SOURCE RECORDS:
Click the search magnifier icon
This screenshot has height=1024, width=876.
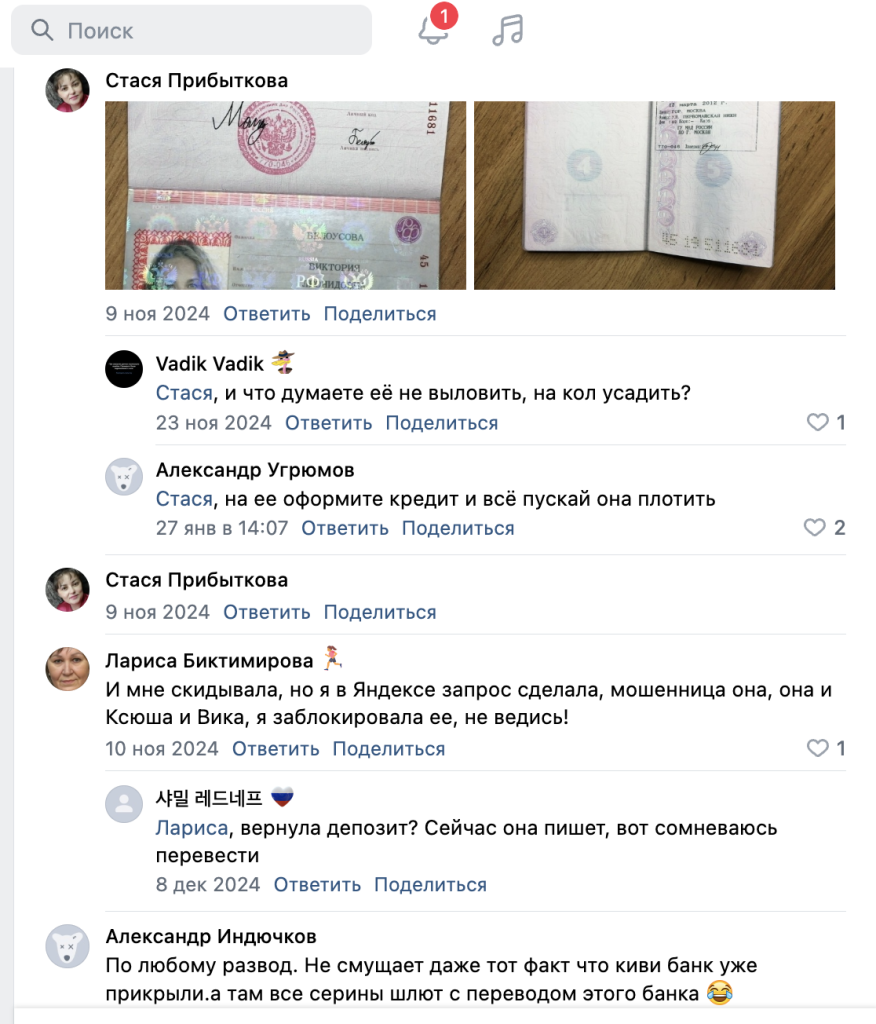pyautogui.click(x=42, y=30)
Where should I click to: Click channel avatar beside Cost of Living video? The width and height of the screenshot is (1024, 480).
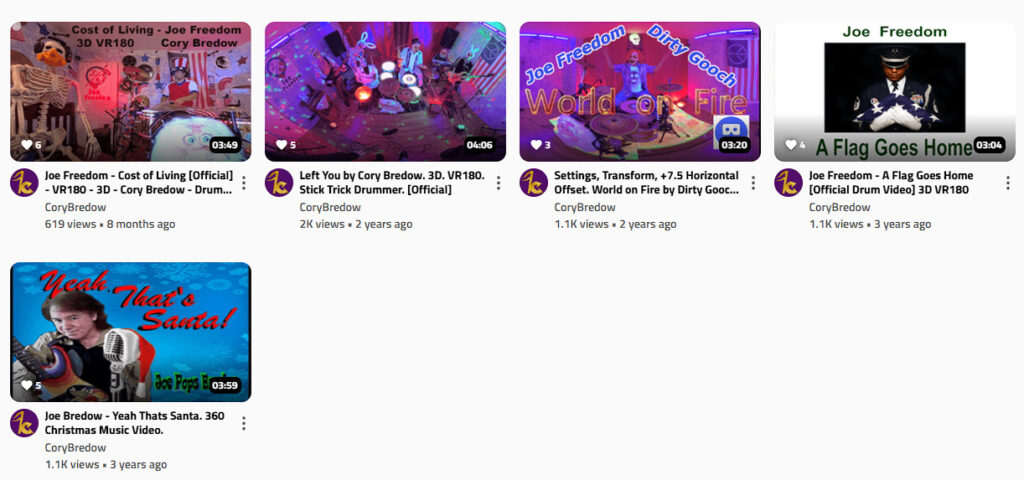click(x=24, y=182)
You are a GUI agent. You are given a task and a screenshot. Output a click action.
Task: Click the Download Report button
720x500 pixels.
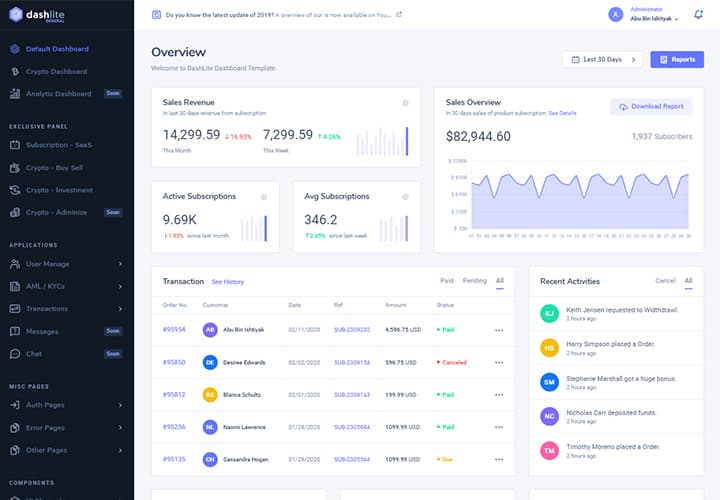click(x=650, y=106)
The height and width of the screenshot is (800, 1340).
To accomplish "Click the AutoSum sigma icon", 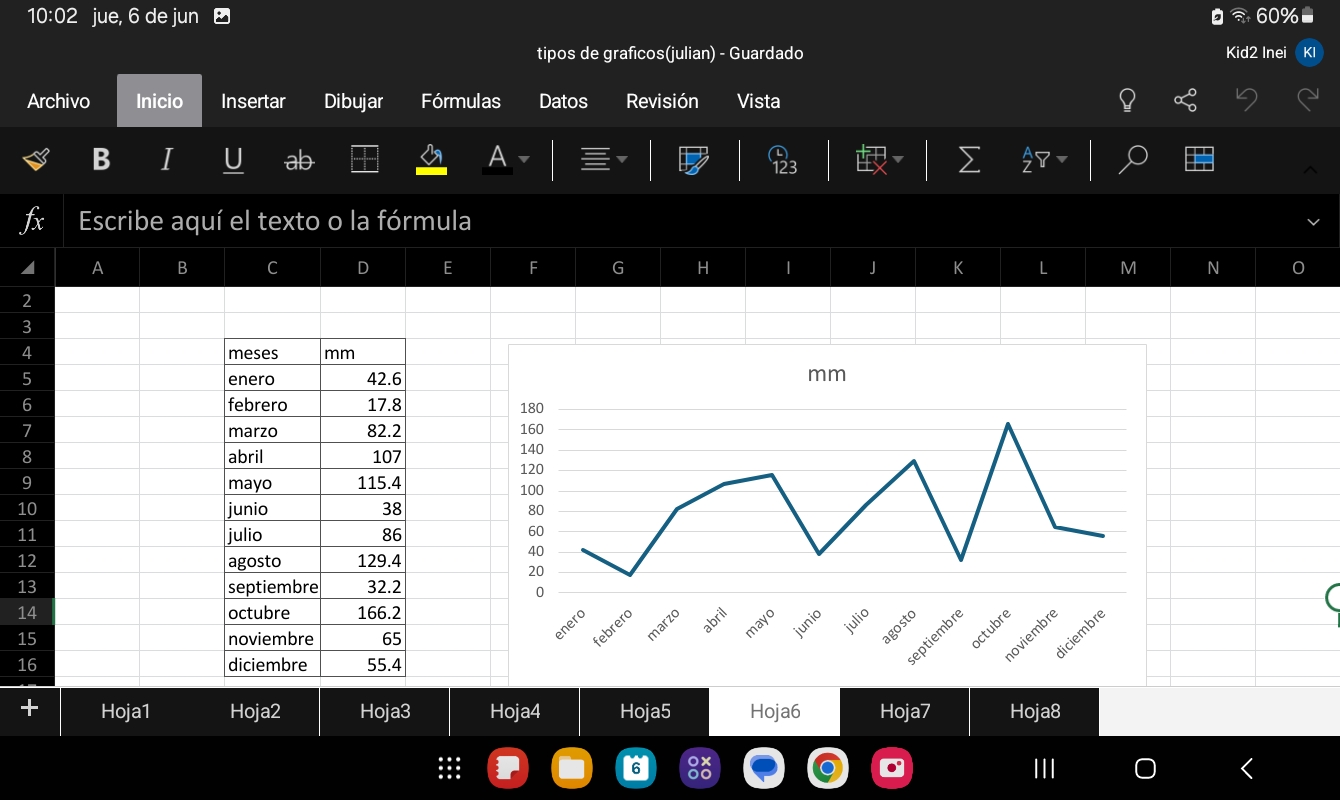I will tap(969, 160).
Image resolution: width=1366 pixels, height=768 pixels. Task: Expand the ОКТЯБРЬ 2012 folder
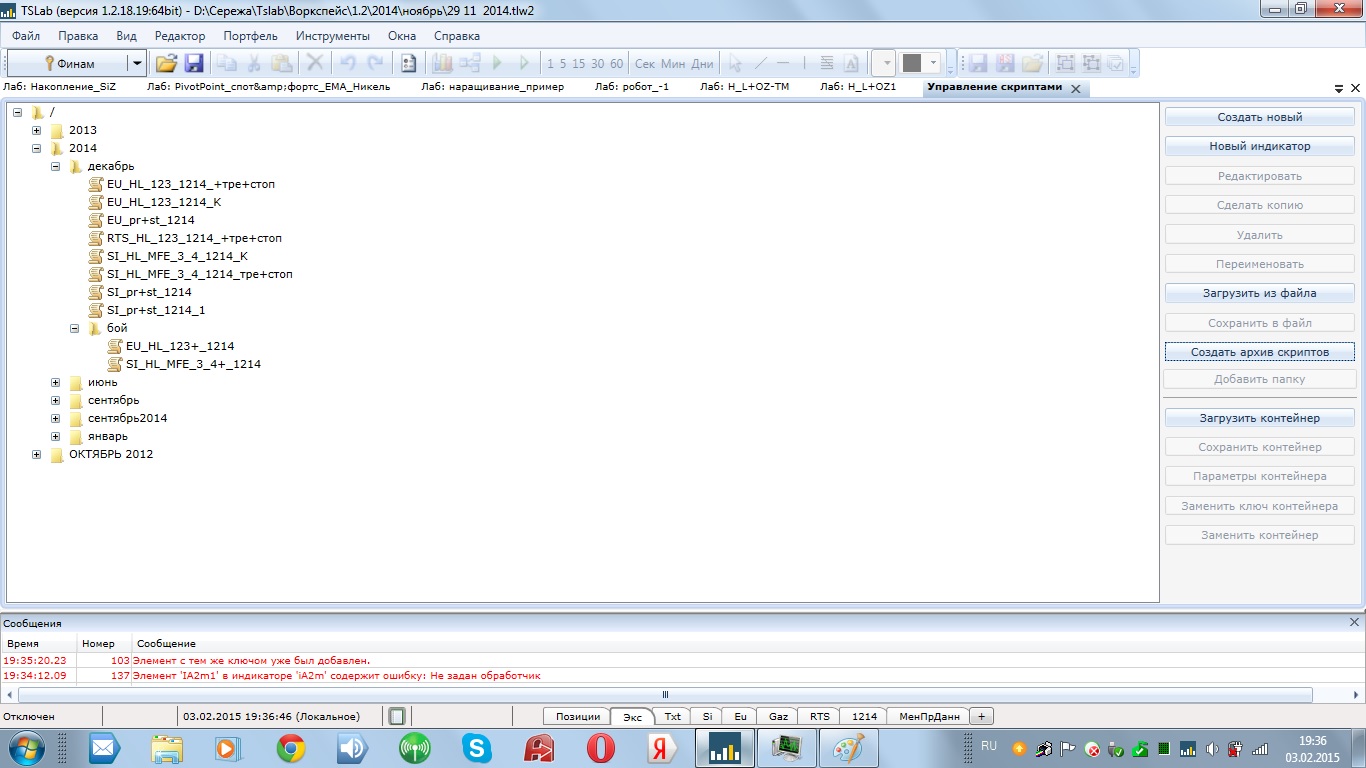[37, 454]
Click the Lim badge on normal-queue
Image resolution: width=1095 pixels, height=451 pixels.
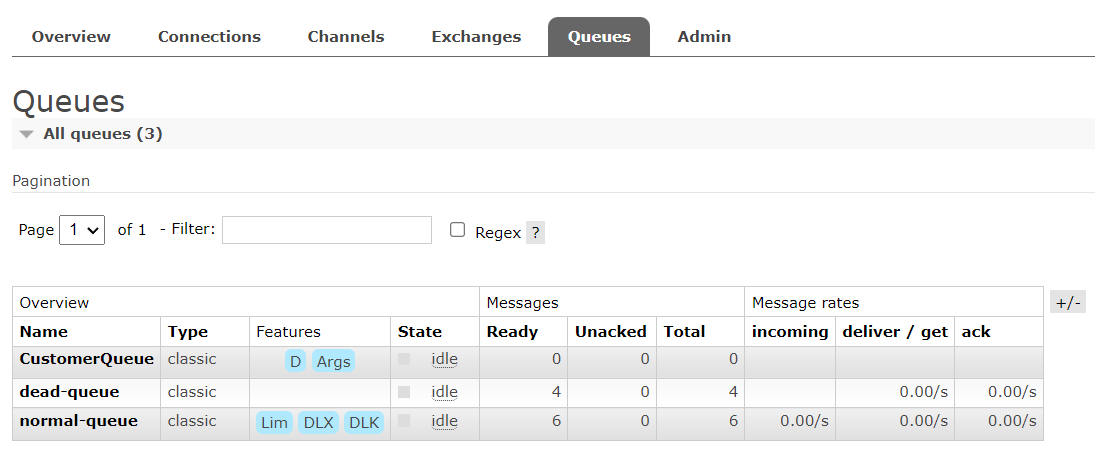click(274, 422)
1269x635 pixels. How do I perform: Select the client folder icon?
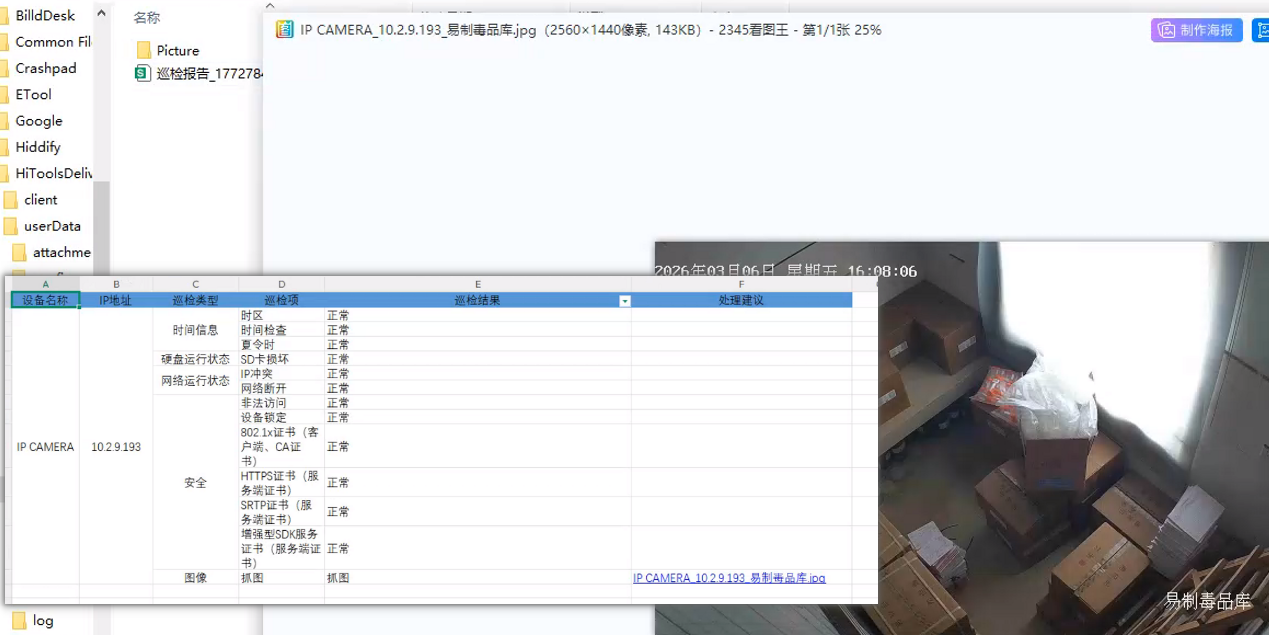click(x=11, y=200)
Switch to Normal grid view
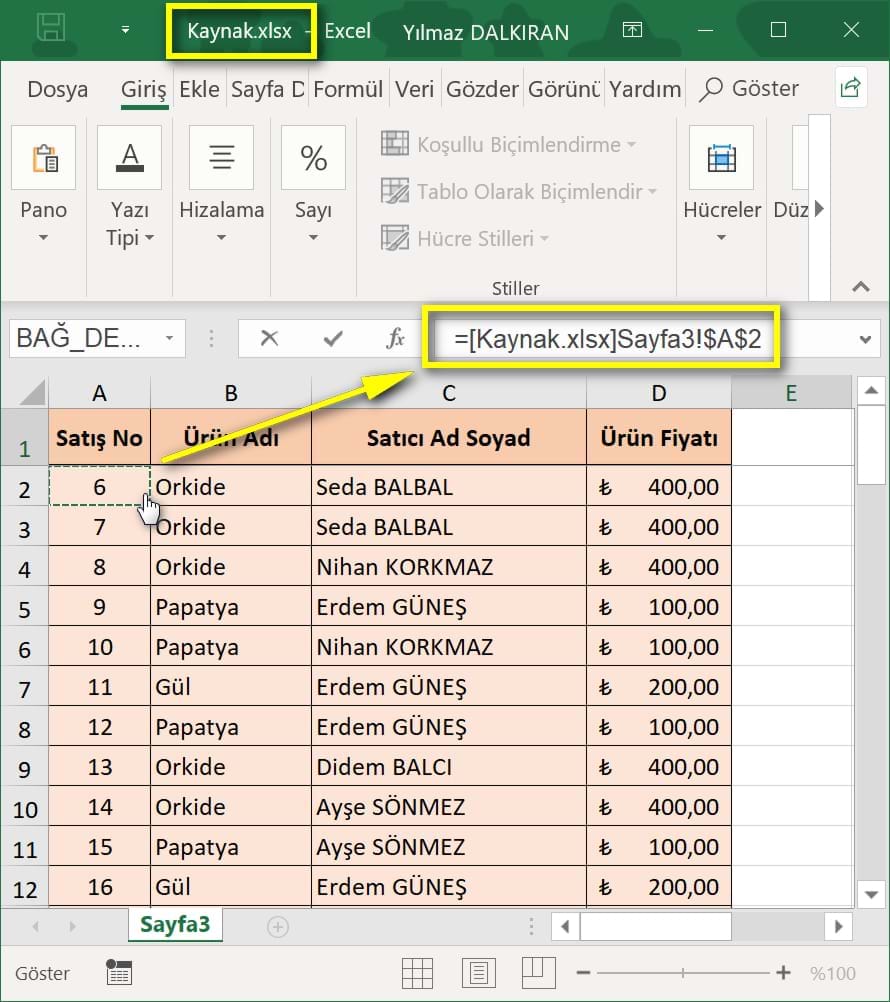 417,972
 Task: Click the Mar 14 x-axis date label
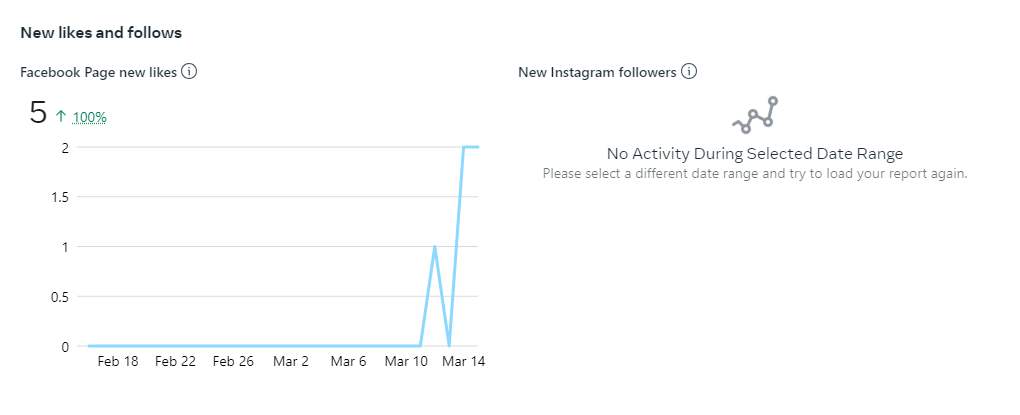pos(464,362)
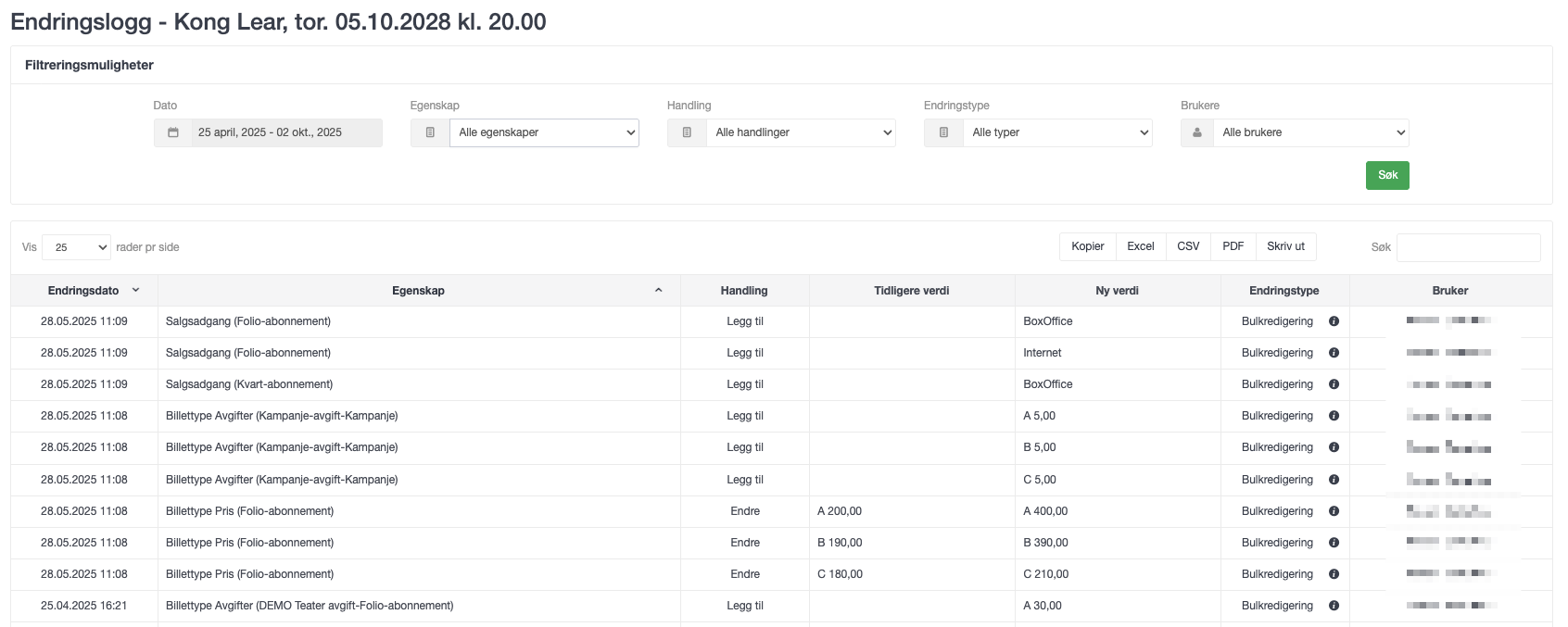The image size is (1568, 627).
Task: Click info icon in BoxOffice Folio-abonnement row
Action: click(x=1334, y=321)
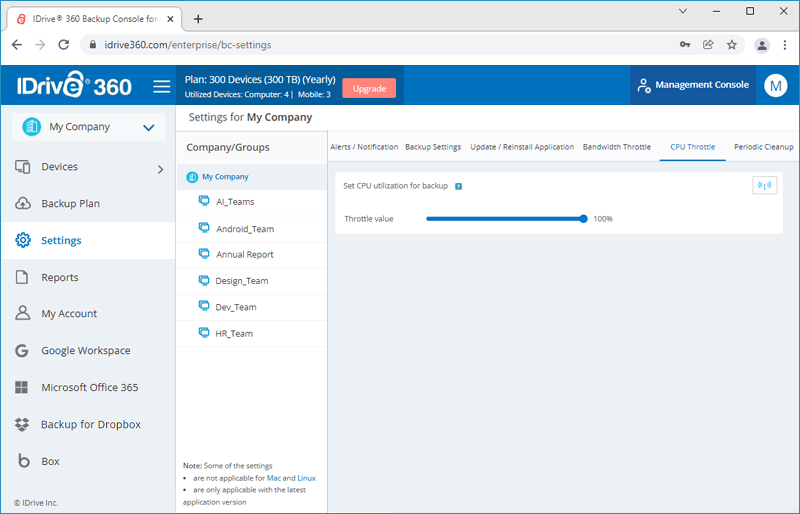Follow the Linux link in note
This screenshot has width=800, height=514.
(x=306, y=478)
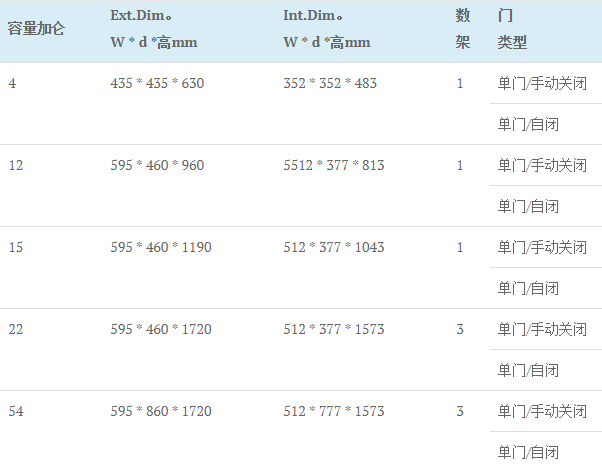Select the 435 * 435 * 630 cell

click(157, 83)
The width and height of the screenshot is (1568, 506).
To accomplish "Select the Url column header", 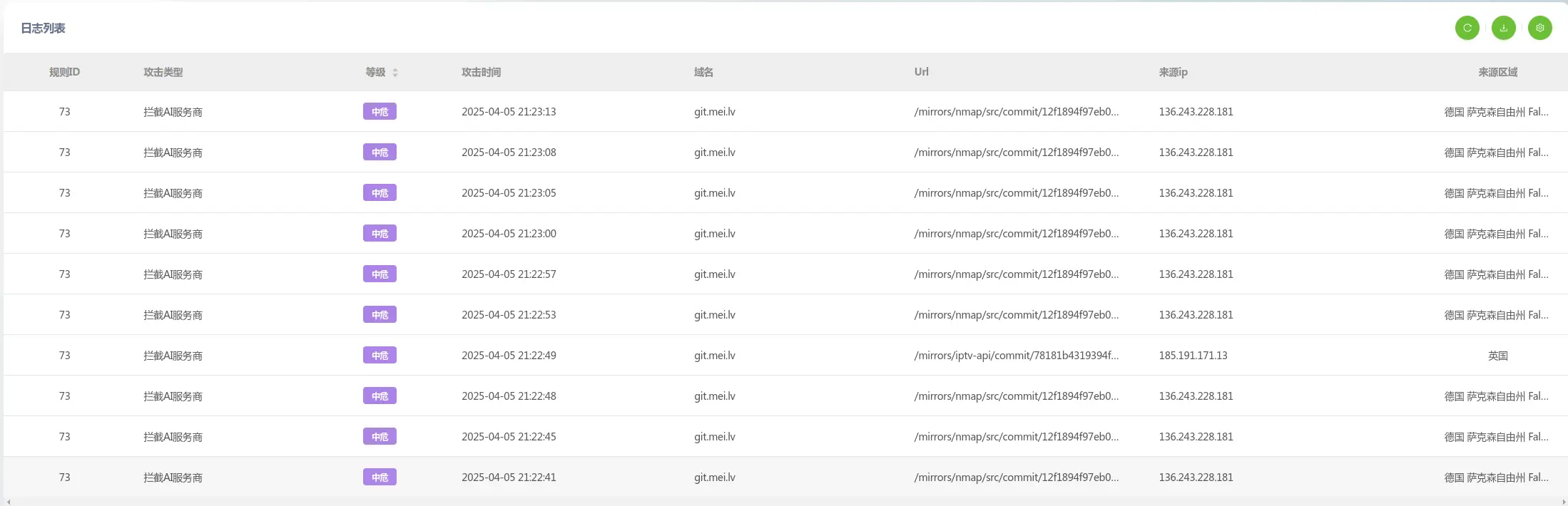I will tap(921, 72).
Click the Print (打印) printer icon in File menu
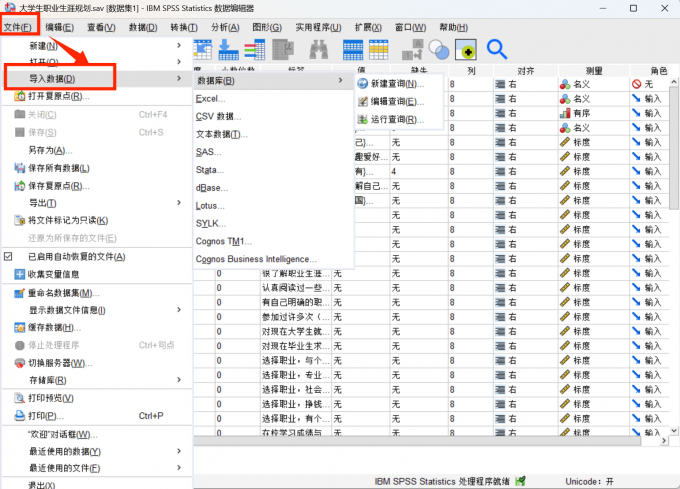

DIRECTIONS FOR THIS TASK:
Leave out any pictures, please, and quote only the lines from the top of the data through the line that contains "You are a GUI".

TASK ANSWER:
Click the search magnifier icon
This screenshot has height=1024, width=876.
pyautogui.click(x=42, y=30)
Where should I click to: Click channel avatar beside Cost of Living video? The width and height of the screenshot is (1024, 480).
click(x=24, y=182)
You are a GUI agent. You are given a task and a screenshot. Output a click action.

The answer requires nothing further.